第二の人生
新キャラ続々登場
探し回ってやっとレオンの家が見つかった頃にはもう夕刻を迎えており、使用人達は心配でたまらなかったとばかりに一斉に迎えに来る始末だった。
そういうこともあってか、突然やって来た知らないガキにも関わらず、付き添ってきただけの俺にかなり感謝していた。
その出迎えだけで、お人好しなりにレオンの人望はかなり高いことが分かった。
レオンは、俺のことを身分は伏せつつ家出をして行く場所がない少年だと説明すると、シアンブルーの髪をポニーテールにしている侍女に俺を任せ、そのまま洗われたり着替えさせられたりをしてもらった。
「今日からよろしくね、グレイ君!私はレイラ・ガードナー。気軽にレイラって呼んで!」
「ああ、よろしくレイラ」
「っ……本当に旦那様の言ってた通りのクールであっさりした子ね…それにしても、もうグレイ君がいなかったら旦那様は一生戻ってこられなくなる所だったんだよ。君には感謝してもし切れないくらい」
「いくらあの人でもそこまでじゃないだろ…」
「あのね…旦那様は方向音痴なだけでなくまとめた書類をばら撒いたり袋の中身を全部ぶちまけたりといったうっかりが本っっっ当に多くて…頭脳だけでなく人柄も優れていながら何故と何回思ったことか…」
人望は高いのは確からしいが、レオンは優秀さを全て掻き消すレベルで生活能力が特段に低いようだ。着替えさせてくれるレイラの呆れ顔だけで、それが伝わってくる。
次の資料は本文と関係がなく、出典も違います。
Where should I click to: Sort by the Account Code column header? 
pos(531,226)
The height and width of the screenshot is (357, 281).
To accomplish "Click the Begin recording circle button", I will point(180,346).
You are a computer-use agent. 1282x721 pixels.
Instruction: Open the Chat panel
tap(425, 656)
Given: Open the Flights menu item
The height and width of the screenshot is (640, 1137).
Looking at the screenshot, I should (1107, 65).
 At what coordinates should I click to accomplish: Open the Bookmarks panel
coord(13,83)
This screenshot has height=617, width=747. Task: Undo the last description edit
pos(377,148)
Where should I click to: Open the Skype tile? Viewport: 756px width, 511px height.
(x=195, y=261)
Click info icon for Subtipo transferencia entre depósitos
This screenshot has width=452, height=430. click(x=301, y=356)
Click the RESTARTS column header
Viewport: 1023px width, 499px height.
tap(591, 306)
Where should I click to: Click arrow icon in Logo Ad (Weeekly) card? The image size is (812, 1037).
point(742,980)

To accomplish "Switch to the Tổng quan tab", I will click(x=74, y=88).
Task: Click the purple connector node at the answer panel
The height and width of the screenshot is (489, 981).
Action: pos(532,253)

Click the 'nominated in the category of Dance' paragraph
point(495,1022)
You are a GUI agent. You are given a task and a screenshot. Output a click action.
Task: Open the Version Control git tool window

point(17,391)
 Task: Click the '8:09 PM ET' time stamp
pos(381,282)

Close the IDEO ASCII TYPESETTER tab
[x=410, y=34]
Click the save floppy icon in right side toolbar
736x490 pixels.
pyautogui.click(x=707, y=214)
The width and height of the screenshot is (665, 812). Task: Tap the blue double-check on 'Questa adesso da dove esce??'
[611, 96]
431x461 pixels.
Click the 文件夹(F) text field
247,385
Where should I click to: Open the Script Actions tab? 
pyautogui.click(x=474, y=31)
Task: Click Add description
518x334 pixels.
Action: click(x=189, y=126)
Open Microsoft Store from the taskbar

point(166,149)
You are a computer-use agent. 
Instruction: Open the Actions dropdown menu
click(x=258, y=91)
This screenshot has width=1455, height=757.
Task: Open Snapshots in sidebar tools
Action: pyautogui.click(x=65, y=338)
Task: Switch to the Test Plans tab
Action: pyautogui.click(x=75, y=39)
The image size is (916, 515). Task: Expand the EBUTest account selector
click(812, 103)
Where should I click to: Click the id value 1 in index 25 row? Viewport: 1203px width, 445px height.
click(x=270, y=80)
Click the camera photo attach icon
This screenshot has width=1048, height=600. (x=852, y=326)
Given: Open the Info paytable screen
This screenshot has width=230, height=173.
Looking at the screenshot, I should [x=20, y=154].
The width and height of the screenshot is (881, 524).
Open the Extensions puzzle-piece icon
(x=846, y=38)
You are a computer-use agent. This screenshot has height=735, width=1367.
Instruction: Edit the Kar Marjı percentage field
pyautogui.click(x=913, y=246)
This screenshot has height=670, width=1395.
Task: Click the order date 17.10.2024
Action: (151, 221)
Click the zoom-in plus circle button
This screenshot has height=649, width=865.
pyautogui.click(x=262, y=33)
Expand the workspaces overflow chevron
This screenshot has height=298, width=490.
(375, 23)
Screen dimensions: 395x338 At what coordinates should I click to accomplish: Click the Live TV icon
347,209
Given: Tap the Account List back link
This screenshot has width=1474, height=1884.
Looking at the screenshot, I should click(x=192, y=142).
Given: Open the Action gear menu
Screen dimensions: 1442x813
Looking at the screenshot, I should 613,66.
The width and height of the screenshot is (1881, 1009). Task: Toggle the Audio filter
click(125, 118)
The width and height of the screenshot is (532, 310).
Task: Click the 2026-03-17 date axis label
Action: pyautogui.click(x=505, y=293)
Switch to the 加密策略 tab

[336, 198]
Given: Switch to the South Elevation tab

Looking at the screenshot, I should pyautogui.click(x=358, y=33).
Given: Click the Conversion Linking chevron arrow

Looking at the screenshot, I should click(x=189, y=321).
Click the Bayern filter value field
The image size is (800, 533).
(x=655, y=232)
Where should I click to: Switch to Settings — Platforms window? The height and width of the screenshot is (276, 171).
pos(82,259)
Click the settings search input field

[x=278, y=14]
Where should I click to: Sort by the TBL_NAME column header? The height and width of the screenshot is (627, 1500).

もし俺に出会わなければ、レオンはしばらくここに戻ってこれなかったのではないかと思うと、俺は少しゾッとした。
「……なあレイラ、アンタはなんでここに来たんだ?」
「私は元々貴族だったんだけど…爵位も一番低くて名も知れてなければ借金まみれで、その辺の市民よりも貧しい暮らしをしてたんだよね。それで一家で路頭に迷ってた時に旦那様に出会ったの。そしたらその時いた家族皆で使用人として雇ってくれたんだよ」
多くの市民を見てきた俺にとってはレオンの次ぐらいに品が感じられるのは、レイラの育ちが理由なのだろう。恐らく、貧しくても家族仲は良かったと思われ、少しばかり羨ましい気がした。
「じゃあ、アンタの兄弟とか親もここにいるのか?」
「前まではいたよ。皆独り立ちとか他の貴族の方に気に入られて、従者になったりお嫁に行ったんだ。親も元々は執事とか侍女だったんだけど、今の執事と私に任せてこの家を出て、宮廷で働いてるの。だからガードナー家でここにいるのは私だけ」
「あの人に引き取られたらずっとここにいるってわけじゃないんだな」
「うん、旦那様はあくまで独り立ちとか他に働き口が出来るまで面倒を見るっていう方針なんだよ。だから君も独り立ち出来るよう頑張ってね」
「………ああ、頑張る」
俺の生い立ちは聞かないでくれるらしい。まあ、言えるわけがない。ジルコニア公爵家の息子であることを知られたら、他の使用人達から家に帰るべきだと言われてしまう。
幸い、レイラは深入りしてこないタイプのようなので、俺はこの人なら信用出来ると思える。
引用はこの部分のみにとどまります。